With regard to statutory hybrid benefit formulas, 411(a)(13)(B) provides that any participant whose accrued benefit (or any portion of it) is determined under a statutory hybrid benefit formula must be 100% vested upon the completion of 3 years of service. The regulations clarify that:

  • The requirement applies on a participant-by-participant basis, and applies to the participant's entire benefit (and not just the portion under the statutory hybrid benefit formula).

  • If the participant is entitled to the greater of two benefits under the plan, and only one is determined under a statutory hybrid benefit formula, the 3-year vesting requirement applies to the participant even if the benefit under the statutory hybrid benefit formula is smaller.

  • Floor-offset arrangements are not addressed. IRS has requested public comment on the application of the 3-year vesting requirement to these arrangements.

For plans in existence on June 29, 2005, the 3-year vesting requirement of 411(a)(13)(B) does not become effective until the plan year beginning on or after January 1, 2008 (or, if later, the effective date that applies to collectively bargained plans under PPA). See Footnotes 1 & 2 for greater detail on effective dates.

IRC § 411(b)(5) -- Special Rules Relating to Age

Safe Harbor for Age Discrimination

411(b)(5)(A) provides a safe harbor for plans to satisfy the age discrimination requirements of 411(b)(1)(H) (which require that benefit accruals not be reduced on account of age). Under the safe harbor, a plan will satisfy the requirements if, as of any date, a participant's "accumulated benefit" would not be less than any similarly situated, younger participant's accumulated benefit expressed under the same formula.
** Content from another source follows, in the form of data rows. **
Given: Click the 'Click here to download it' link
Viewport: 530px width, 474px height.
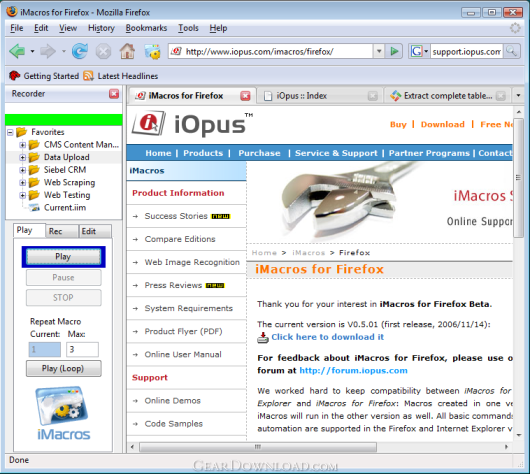Looking at the screenshot, I should point(327,337).
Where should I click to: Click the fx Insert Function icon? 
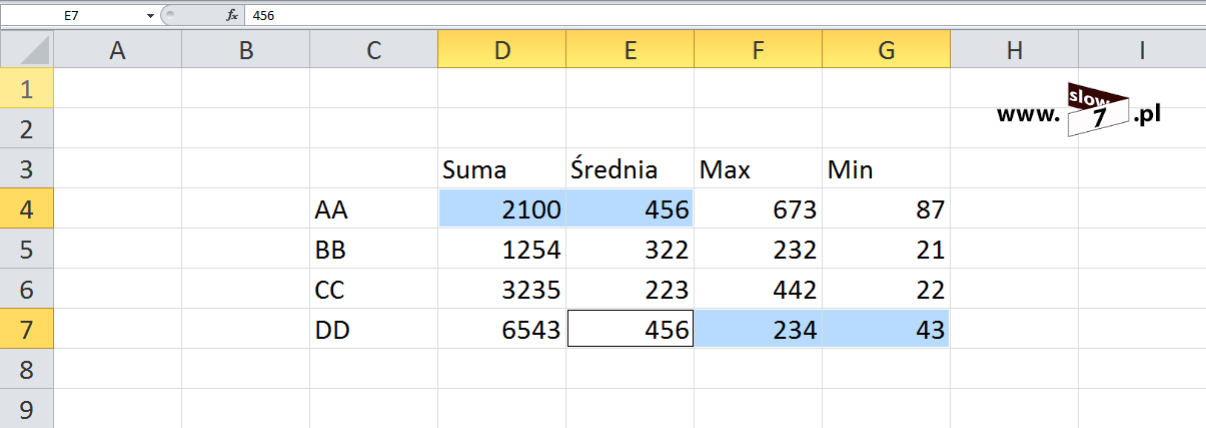pos(232,15)
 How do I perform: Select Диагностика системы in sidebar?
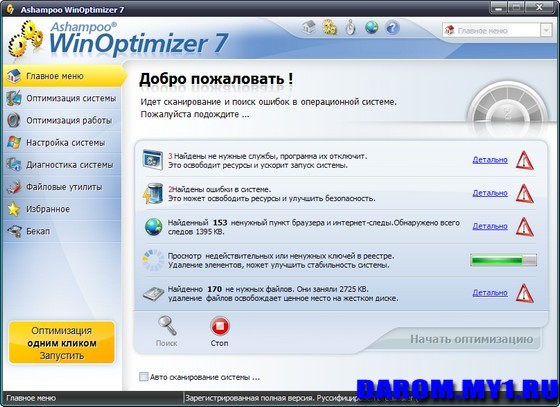click(62, 165)
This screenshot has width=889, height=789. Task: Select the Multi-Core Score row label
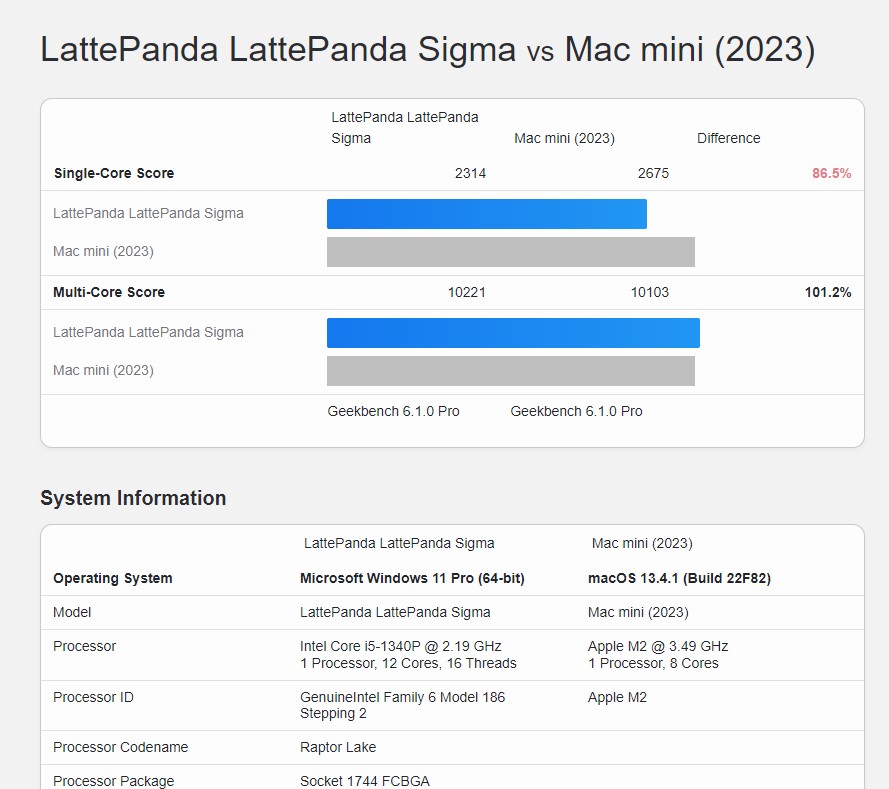tap(109, 292)
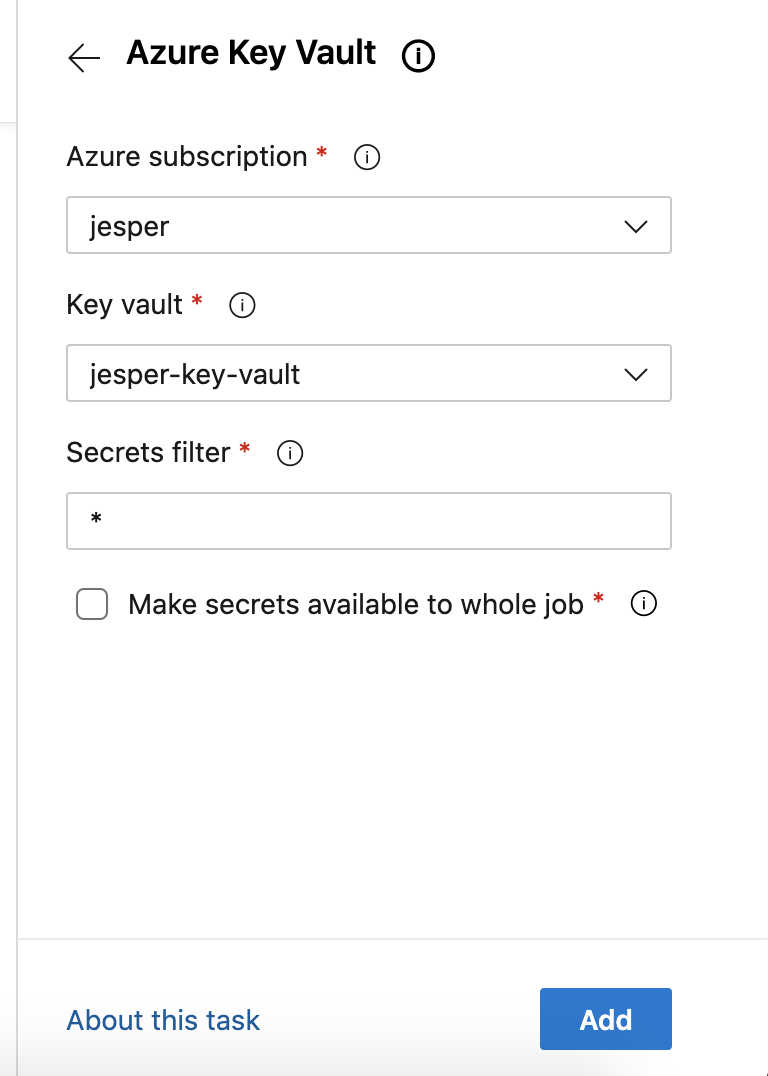The width and height of the screenshot is (768, 1076).
Task: Select the 'Key vault' field label
Action: [x=124, y=305]
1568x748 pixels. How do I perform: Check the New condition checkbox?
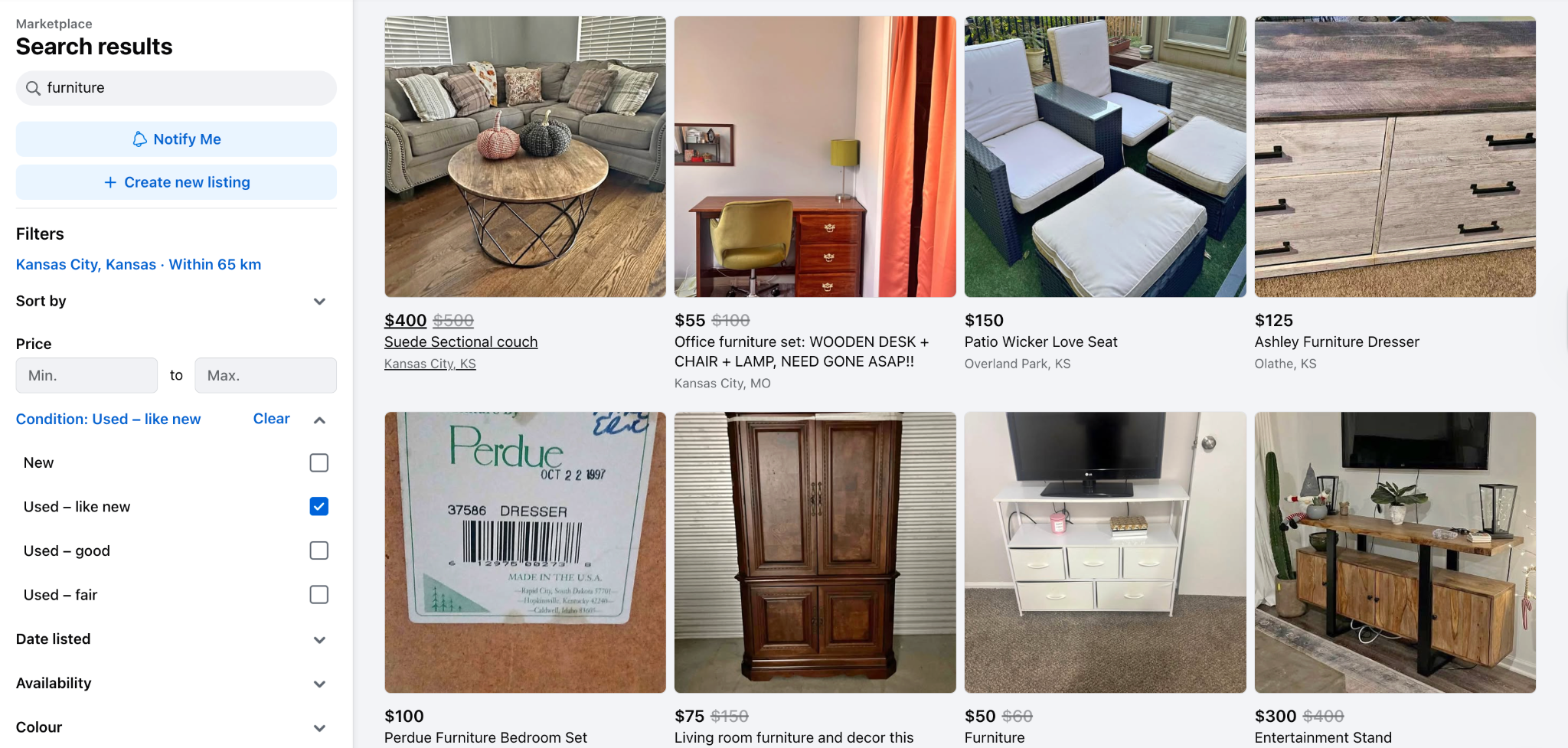(319, 462)
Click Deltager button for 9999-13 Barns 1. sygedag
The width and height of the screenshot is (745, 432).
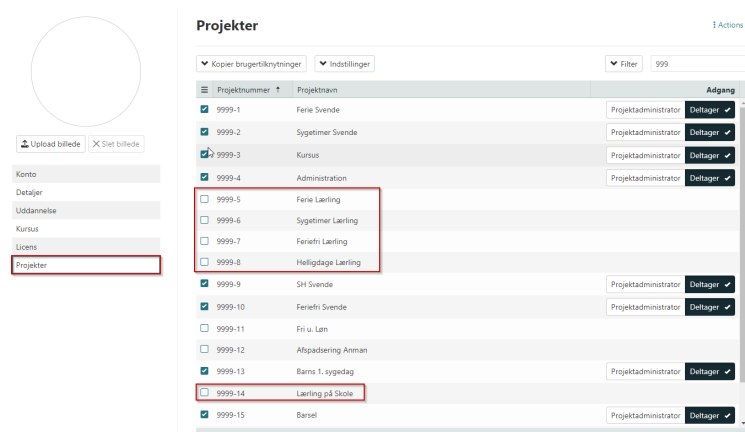710,371
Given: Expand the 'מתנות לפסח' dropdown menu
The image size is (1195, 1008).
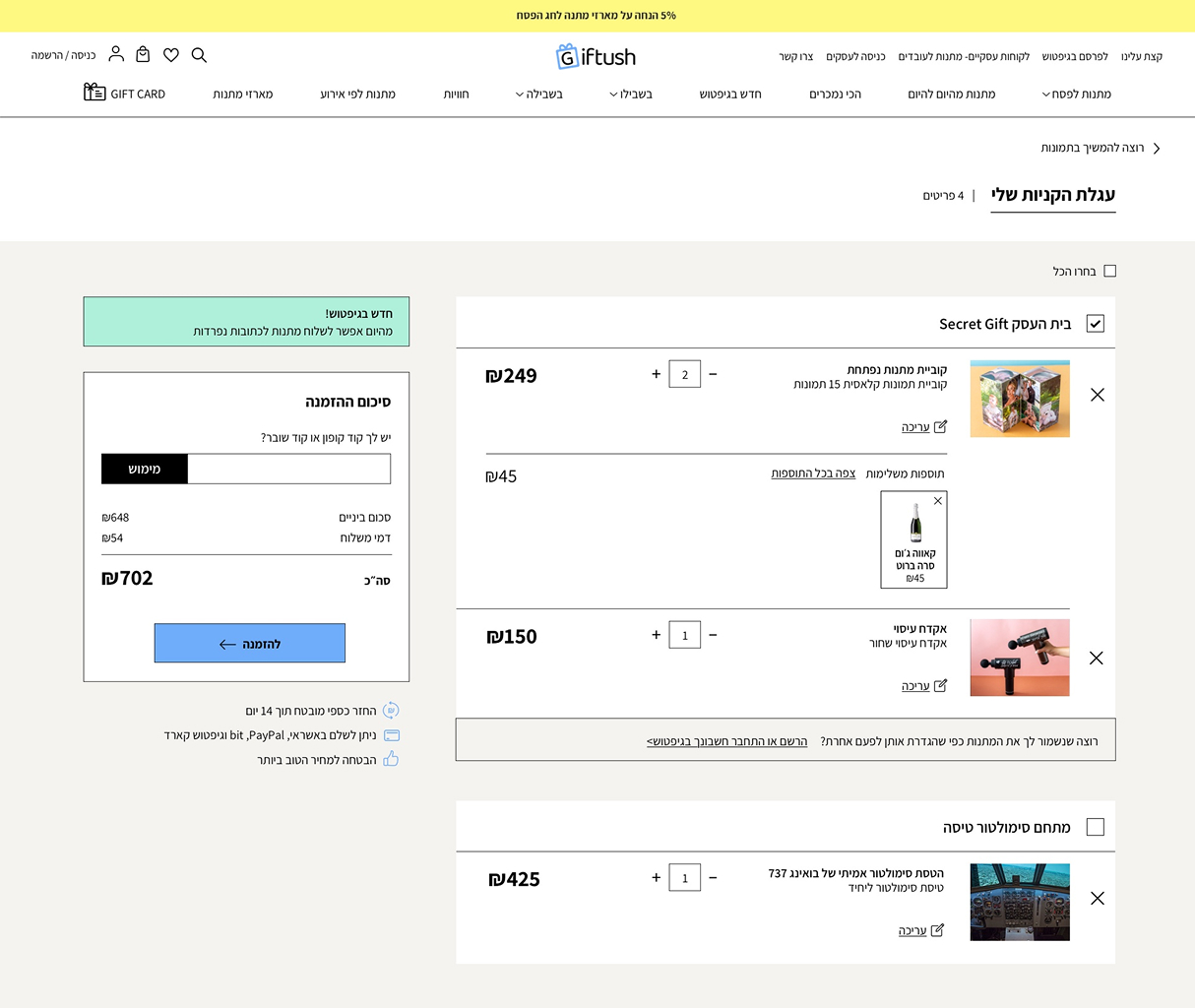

A participant's "accumulated benefit" is the participant's accrued benefit as expressed under the terms of the plan as of that date. The safe harbor test would be available where the benefit is expressed as:

  • an annuity payable at normal retirement age (or current age, if later), /3/

  • the balance of a hypothetical account, or

  • the current value of an accumulated percentage of the participant's final average compensation.

Under the test:

  • The comparison must be made within the same category. /4/ The safe harbor is not available for a comparison between benefits expressed as different forms. For example, a comparison can not be made between a participant whose benefit is expressed as an annuity and a similarly situated younger participant whose benefit is expressed as the balance of a hypothetical account.

    • However, where the benefit is expressed as the sum of two forms, or the greater of two forms, the safe harbor can be satisfied if the safe harbor is satisfied for each separate form. /5/

  • A comparison must be made of each possible participant in the plan to each other similarly situated, younger individual who could be a participant.

  • A similarly situated participant is one who is identical in every respect that is relevant in determining benefits under the plan, except for age. A participant who has made an election is similarly situated to another who has made the election, while a participant who has not made an election is similarly situated to another who has not.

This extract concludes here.